TASK INSTRUCTIONS - Change "Language" to "Region" in the lines starting with the line containing "Where should I" and going on through the line containing "pyautogui.click(x=232, y=92)". Write out only those lines, with nothing else altered.

EXERCISE MATERIALS -
++++++++++++++++++++

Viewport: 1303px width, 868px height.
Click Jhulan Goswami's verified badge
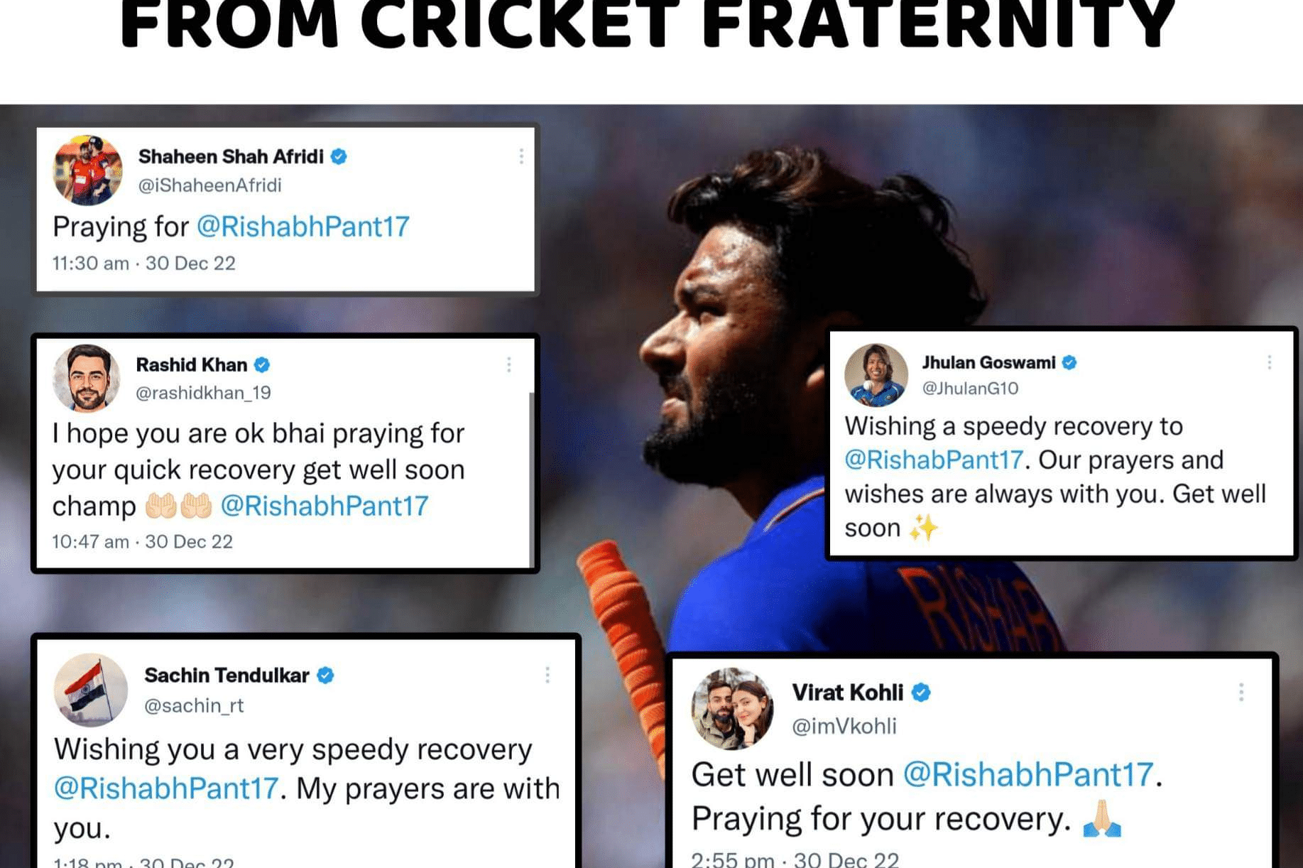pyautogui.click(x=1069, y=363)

++++++++++++++++++++

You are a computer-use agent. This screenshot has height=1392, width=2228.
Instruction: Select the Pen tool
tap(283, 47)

++++++++++++++++++++

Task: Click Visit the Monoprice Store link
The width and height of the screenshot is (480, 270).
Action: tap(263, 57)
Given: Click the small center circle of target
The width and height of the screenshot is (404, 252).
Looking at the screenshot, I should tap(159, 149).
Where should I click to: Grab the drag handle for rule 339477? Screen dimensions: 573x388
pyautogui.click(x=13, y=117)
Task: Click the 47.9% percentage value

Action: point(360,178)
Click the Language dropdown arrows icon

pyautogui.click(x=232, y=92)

++++++++++++++++++++

CORRECT ANSWER -
Where should I click to: Grab the drag handle for rule 339477? Screen dimensions: 573x388
pyautogui.click(x=13, y=117)
Task: Click the 47.9% percentage value

Action: point(360,178)
Click the Region dropdown arrows icon

pyautogui.click(x=232, y=92)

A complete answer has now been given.